My kid lied to me yesterday...

I finally gave up lying to my parents when they decided that the penalty for lying would be in excess of the penalty for the misbehaviour I’d be lying about.

This was around age 17. It took all of us a little while to twig.

Thanks for sharing that matt_mcl ~ I’ve just borrowed it for my son who should have outgrown lying LONG ago.

Not 30 minutes ago my almost 12 year old son came to me crying. He said he’d burnt his hand getting ice out of the icemaker (new fridge - installed today - our first icemaker). The odd thing is that his left hand is burned along the palm and thumb - which tell me he was investigating the coils tucked under the ice maker rather than grabbing some ice as he’d said. I threw some ice cubes in a baggy for his hand and chewed his *ss out for lying about how he’d gotten hurt.
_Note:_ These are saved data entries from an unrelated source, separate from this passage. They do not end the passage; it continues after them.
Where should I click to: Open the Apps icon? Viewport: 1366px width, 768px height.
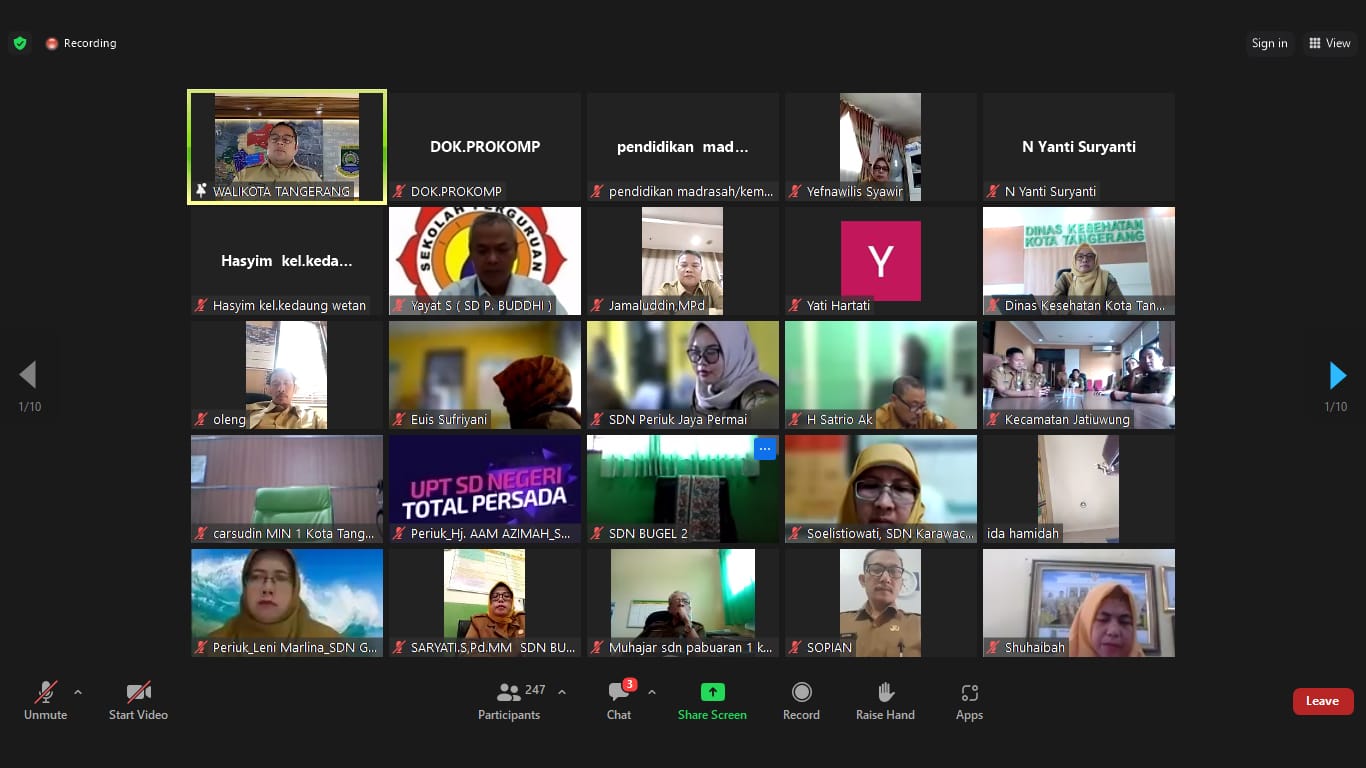click(969, 692)
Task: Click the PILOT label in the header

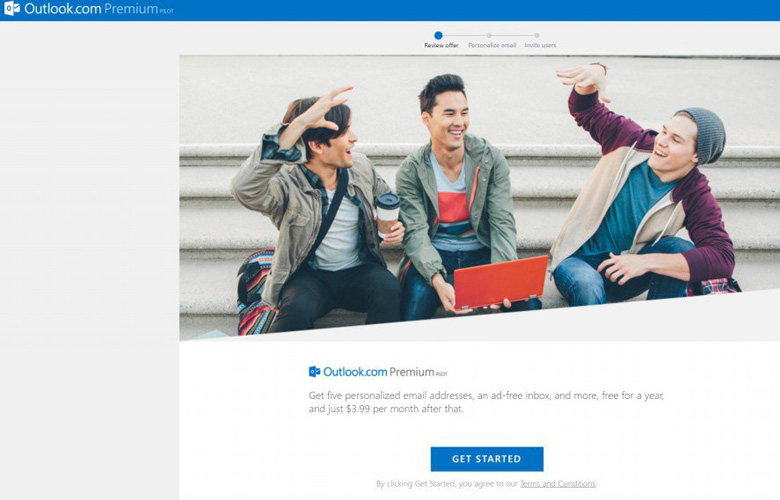Action: coord(166,12)
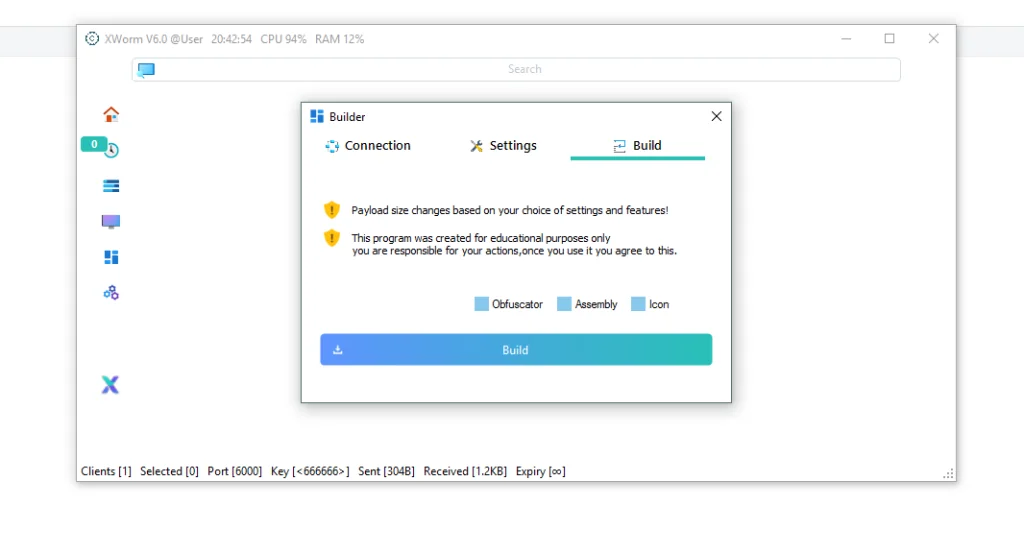1024x553 pixels.
Task: Click the home icon in the left sidebar
Action: tap(111, 114)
These kind of lies happens ALL THE TIME here - just by this child - who happens to be the only boy of our six kids. The fact that you were 17 and still lying to your parents scares me.

My I slightly hijack this thread and ask what other parents have done with children who lie when telling the truth would be easier?

does this mean that lying to save our skin is instinctual? i wonder if dogs lie…

Sleeping ones do! :smiley:

I agree that your child is a little young to punish for lying. I agree with the advice to start explaining the difference between real and not real, also include pretending and “stories”.

I did not lie to my parents as a teenager, the punishment was always worse for lying than for almost everything else, so it just wasn’t worth it.

One thing which is not applicable to tanookie’s situation. When I was around 10 or 11 years old, I think, I kept losing my glasses. When I realized I had no idea where they were, I’d lie to my parents until I got caught because I was afraid of what would happen if I admitted losing them, and I was desperately hoping they would mysteriously become found. As a result, I’d wind up getting in trouble for both losing my glasses and lying. My advice is to make sure the penalty for lying is worse than the penalty for doing whatever the act that prompted the lying was.

With a two year old, I’d go with what people who are far better with kids than I am have said. Point out to her that she’s making up stories and talk to her about what’s real and what isn’t. Maybe as part of helping to teach her the difference, you could play a game where you see who can make up the most outrageous stories. I know as a kid, I loved tall tales.

CJ

Maybe this is a bit too much of a downer to share here. But here goes anyways.

My father grew up on a farm in Kansas many years ago. There was a friendly happy dog named Charlie, who kept him company.

One day, my dad saw a stray dog attack and kill some of the livestock. He knew what had happened, and went to report to a grown-up. They asked him how the animals had been killed, and my poor dad wasn’t old enough to know that “Charlie” and “a dog” didn’t mean the same thing. So Charlie was shot and killed, on the word of a 3 year old with an incomplete vocabullary.

ANYWAYS:

tanookie, savor this moment. Print it out and save it in the scrapbook… and 10 years from now you can show the little one, one day while you are out buying ice cream together, the first time she lied to you :wink:

When this happens here at Casa flodnak, we quote an old old Garfield strip. Garfield blamed some transgression on his teddy bear, causing Jon to look at the reader and say: “It’s not his lying that bothers me as much as the credit that he’s giving my intelligence.”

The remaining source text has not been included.